Opdrachten ->
1. Geef bij elke bewering aan of de tekst over de rijbewijszaak die ondersteunt, met ja of nee en de doorslaggevende woorden letterlijk geciteerd: (a) eiser werd aangehouden met een promillage van 1,668; (b) de zitting vond plaats op 14 april 2021; (c) de rechtbank vond gebreken in de rapportage.
2. Noem alle datums die in de tekst over de rijbewijszaak voorkomen.
3. Schrijf de tekst over de rijbewijszaak verder vanaf de laatste zin.

Documenttekst ->

In deze zaak heeft de Rechtbank Rotterdam op 14 april 2021 uitspraak gedaan in een bestuursrechtelijke procedure over de ongeldigverklaring van het rijbewijs van eiser. Eiser, die op 1 januari 2019 werd aangehouden voor rijden onder invloed met een promillage van 1,668, had zijn rijbewijs ongeldig verklaard gekregen door het Centraal Bureau Rijvaardigheidsbewijzen (CBR). Het primaire besluit van het CBR, dat op 14 oktober 2019 werd genomen, werd in het bestreden besluit van 6 januari 2020 gehandhaafd. Eiser heeft hiertegen beroep ingesteld, waarbij hij werd bijgestaan door zijn gemachtigde, mr. S. van der Eijk.
Tijdens de zitting op 17 maart 2021 heeft de rechtbank de argumenten van beide partijen gehoord. Eiser betwistte de diagnose van alcoholmisbruik die was gesteld op basis van een psychiatrisch rapport, uitgevoerd door artsen en een psychiater. Eiser voerde aan dat zijn aanhouding een incident was en dat hij niet structureel alcoholmisbruik pleegde. De rechtbank oordeelde echter dat het CBR zich terecht had gebaseerd op de rapportage, waarin aanwijzingen voor alcoholmisbruik werden gevonden. De rechtbank concludeerde dat er geen gebreken waren in de rapportage en dat de diagnose alcoholmisbruik in ruime zin gerechtvaardigd was.

Aangeleverd materiaal ->
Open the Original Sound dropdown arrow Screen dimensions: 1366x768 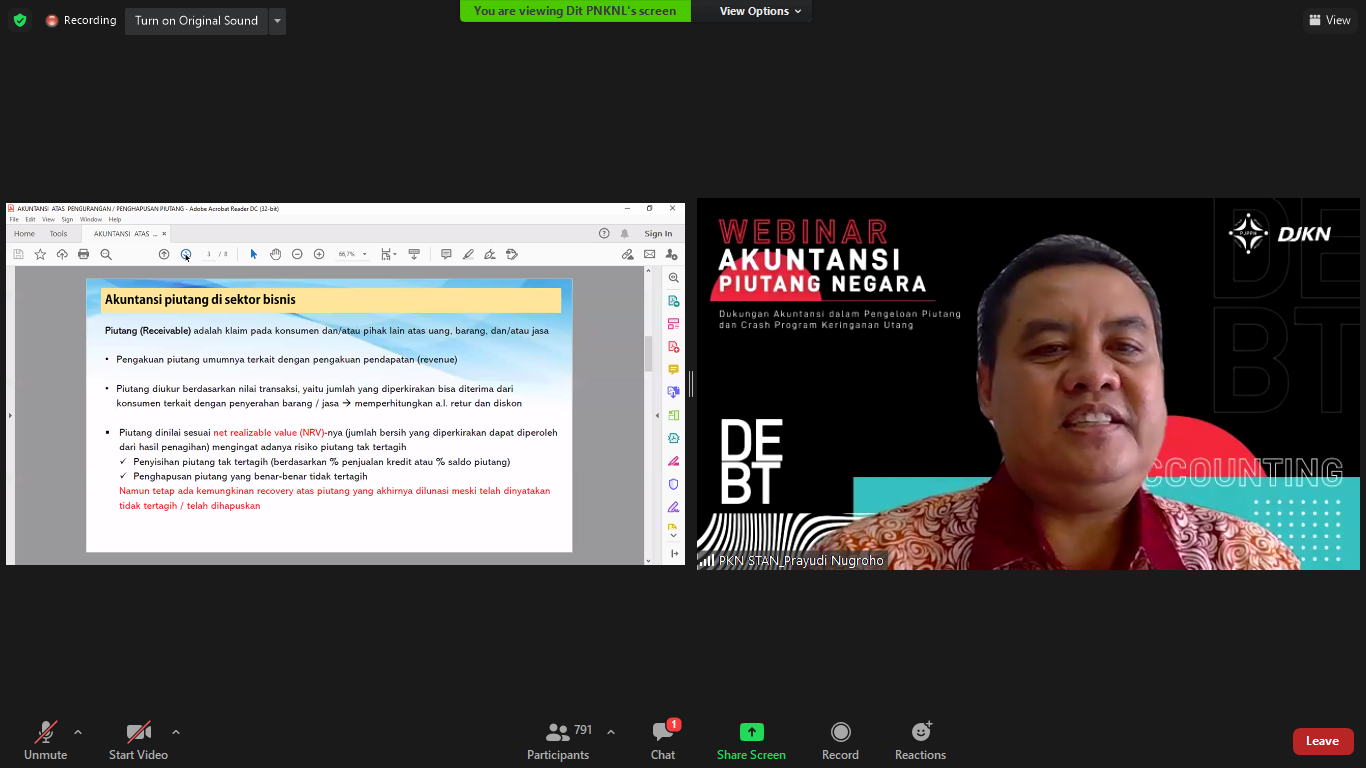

Antwoorden per opdracht ->
1.
(a) Ja: "met een promillage van 1,668"
(b) Nee: "Tijdens de zitting op 17 maart 2021"
(c) Nee: "dat er geen gebreken waren in de rapportage"

2. 14 april 2021, 1 januari 2019, 14 oktober 2019, 6 januari 2020, 17 maart 2021

3.
De rechtbank verklaarde het beroep ongegrond en wees het verzoek om schadevergoeding af. Eiser werd niet gevolgd in zijn stelling dat zijn persoonlijke omstandigheden, zoals zijn werk als biologiedocent en de noodzaak van een rijbewijs, tot een ander oordeel zouden moeten leiden. De rechtbank benadrukte dat de veiligheid op de weg voorop staat en dat de diagnose alcoholmisbruik niet lichtvaardig kan worden afgewezen.